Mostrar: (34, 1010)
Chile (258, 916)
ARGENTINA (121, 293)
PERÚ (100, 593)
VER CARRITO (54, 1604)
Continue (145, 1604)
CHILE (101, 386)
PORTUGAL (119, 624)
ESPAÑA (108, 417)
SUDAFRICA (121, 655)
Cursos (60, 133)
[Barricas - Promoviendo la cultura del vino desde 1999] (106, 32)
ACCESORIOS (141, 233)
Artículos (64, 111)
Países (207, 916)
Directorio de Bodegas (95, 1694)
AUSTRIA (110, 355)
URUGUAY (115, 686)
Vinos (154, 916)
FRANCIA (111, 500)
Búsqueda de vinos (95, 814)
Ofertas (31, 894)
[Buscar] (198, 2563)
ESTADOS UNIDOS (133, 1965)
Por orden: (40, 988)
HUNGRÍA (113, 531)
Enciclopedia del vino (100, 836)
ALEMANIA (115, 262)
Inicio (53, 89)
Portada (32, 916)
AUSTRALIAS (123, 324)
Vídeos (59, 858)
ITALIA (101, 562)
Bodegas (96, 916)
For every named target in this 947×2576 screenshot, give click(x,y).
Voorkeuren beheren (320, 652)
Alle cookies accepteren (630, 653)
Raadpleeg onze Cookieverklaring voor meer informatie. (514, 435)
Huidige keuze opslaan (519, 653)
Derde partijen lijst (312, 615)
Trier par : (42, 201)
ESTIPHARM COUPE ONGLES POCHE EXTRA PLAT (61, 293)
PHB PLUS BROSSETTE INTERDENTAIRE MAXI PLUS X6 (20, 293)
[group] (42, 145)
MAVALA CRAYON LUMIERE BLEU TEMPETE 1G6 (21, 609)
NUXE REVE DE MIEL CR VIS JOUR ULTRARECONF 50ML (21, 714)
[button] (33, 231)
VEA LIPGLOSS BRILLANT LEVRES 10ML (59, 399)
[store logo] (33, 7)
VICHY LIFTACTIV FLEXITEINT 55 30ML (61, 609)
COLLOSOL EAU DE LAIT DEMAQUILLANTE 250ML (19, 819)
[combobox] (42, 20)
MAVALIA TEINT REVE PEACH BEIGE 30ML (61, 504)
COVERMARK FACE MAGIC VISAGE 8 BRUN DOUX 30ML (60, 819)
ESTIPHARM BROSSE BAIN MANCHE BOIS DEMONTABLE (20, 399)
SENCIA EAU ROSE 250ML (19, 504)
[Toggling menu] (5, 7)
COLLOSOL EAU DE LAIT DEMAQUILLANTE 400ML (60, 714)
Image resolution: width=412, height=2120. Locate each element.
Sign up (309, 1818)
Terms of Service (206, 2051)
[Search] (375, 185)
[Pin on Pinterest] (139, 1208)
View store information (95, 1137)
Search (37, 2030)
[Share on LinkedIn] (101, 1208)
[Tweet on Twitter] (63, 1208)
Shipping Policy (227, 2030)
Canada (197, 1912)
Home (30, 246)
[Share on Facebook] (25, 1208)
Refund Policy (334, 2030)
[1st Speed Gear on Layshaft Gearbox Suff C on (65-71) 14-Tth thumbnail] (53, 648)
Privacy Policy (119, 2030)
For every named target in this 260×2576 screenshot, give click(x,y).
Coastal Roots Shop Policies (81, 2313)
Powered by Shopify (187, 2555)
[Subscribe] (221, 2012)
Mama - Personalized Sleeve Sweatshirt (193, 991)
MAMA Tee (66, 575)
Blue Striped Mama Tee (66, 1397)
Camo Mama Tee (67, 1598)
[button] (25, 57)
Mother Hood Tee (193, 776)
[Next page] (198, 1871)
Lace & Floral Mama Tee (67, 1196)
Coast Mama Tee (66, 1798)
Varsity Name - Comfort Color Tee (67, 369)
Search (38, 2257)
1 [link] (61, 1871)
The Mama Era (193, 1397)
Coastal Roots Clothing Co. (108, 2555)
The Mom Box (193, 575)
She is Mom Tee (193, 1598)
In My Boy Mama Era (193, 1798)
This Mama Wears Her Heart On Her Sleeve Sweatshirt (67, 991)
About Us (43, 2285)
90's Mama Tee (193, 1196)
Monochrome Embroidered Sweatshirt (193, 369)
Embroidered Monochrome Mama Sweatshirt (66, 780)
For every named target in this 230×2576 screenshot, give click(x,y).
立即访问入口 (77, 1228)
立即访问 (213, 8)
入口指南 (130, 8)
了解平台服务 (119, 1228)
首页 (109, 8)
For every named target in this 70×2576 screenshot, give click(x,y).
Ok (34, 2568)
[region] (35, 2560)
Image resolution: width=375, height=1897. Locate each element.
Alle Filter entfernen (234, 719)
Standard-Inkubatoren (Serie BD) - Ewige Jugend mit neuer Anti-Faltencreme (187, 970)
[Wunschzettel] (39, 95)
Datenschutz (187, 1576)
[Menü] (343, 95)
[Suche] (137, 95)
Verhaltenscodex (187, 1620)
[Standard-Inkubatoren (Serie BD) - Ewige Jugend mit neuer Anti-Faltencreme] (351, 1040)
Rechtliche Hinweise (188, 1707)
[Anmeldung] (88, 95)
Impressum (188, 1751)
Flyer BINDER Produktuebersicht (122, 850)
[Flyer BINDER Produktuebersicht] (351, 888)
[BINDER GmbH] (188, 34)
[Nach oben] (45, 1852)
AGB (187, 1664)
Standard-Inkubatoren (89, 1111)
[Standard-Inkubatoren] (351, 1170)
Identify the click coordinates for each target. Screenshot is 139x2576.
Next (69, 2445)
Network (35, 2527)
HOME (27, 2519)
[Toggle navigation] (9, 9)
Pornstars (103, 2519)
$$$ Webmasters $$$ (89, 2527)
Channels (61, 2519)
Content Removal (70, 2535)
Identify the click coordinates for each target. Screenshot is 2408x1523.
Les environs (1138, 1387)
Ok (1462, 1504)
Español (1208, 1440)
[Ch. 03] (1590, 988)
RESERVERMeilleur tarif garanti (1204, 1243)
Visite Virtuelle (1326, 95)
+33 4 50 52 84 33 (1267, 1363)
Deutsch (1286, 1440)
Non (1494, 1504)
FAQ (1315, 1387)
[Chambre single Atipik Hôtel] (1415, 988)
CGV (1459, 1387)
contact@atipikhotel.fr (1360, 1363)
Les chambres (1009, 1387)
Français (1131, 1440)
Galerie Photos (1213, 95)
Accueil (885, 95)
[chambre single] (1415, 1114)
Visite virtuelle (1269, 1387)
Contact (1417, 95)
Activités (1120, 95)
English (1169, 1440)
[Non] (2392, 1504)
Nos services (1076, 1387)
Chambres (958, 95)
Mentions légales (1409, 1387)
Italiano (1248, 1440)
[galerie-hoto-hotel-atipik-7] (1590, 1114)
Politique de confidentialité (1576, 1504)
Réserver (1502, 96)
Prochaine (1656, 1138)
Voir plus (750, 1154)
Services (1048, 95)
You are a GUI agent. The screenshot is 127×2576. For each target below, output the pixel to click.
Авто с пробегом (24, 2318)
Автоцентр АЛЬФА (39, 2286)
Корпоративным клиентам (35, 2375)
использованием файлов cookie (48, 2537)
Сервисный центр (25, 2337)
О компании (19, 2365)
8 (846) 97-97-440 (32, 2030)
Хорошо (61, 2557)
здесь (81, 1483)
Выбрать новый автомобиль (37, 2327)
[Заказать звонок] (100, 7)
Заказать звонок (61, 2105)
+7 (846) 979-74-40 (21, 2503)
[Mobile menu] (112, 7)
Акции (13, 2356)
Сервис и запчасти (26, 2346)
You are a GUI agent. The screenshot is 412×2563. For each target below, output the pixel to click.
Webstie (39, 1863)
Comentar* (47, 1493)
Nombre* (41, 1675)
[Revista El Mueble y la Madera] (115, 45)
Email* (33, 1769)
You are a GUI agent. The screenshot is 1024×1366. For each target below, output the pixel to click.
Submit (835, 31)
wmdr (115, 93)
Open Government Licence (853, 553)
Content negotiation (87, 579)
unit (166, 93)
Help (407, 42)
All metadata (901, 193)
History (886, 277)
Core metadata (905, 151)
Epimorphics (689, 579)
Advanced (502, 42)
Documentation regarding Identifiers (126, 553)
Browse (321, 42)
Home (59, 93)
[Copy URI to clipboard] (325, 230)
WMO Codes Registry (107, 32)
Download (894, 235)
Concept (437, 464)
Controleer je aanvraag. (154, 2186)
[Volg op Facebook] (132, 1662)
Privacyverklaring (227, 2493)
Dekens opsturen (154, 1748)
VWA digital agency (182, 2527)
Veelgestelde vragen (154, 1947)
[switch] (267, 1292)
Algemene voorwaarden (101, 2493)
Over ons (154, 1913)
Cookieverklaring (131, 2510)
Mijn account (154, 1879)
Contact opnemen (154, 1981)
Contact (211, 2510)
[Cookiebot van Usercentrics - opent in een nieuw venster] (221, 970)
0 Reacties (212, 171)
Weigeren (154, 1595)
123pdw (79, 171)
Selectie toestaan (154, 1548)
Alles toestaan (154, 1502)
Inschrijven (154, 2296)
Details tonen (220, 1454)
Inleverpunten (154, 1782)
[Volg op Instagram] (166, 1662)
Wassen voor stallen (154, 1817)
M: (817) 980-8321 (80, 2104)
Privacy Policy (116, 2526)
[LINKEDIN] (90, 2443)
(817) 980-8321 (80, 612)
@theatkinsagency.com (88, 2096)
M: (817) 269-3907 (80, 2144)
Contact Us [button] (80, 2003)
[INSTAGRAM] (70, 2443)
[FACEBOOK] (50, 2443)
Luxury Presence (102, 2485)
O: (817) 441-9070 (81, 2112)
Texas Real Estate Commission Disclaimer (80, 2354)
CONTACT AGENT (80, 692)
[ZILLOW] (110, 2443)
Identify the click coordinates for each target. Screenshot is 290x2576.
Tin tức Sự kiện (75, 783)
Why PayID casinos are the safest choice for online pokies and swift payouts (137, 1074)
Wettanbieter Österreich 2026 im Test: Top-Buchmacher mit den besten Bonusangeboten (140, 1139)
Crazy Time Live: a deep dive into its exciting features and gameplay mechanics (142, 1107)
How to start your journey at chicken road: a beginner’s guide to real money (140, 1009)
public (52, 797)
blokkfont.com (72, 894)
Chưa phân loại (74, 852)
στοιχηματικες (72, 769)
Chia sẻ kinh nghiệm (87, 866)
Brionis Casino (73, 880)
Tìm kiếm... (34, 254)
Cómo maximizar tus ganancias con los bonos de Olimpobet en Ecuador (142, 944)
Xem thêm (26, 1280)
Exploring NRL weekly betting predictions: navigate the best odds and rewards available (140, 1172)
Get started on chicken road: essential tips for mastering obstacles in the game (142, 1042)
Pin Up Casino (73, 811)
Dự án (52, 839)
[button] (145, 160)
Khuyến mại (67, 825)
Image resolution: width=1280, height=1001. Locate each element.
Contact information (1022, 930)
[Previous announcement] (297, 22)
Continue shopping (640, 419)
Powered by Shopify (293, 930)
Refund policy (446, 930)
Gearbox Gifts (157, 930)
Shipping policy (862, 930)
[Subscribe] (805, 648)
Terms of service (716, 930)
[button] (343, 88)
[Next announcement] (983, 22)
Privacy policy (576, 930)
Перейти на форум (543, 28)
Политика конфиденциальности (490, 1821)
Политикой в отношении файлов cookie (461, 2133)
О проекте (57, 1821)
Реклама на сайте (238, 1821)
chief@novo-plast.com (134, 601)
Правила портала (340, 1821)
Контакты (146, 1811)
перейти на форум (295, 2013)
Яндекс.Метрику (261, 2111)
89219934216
════════════════
__Problem to solve__: Begin at the line that has "[combobox] (42, 20)" in the entries above; stop after the line that has "[Toggling menu] (5, 7)". Transcribe exactly those lines and no others.

__Answer area__:
[combobox] (42, 20)
MAVALIA TEINT REVE PEACH BEIGE 30ML (61, 504)
COVERMARK FACE MAGIC VISAGE 8 BRUN DOUX 30ML (60, 819)
ESTIPHARM BROSSE BAIN MANCHE BOIS DEMONTABLE (20, 399)
SENCIA EAU ROSE 250ML (19, 504)
[Toggling menu] (5, 7)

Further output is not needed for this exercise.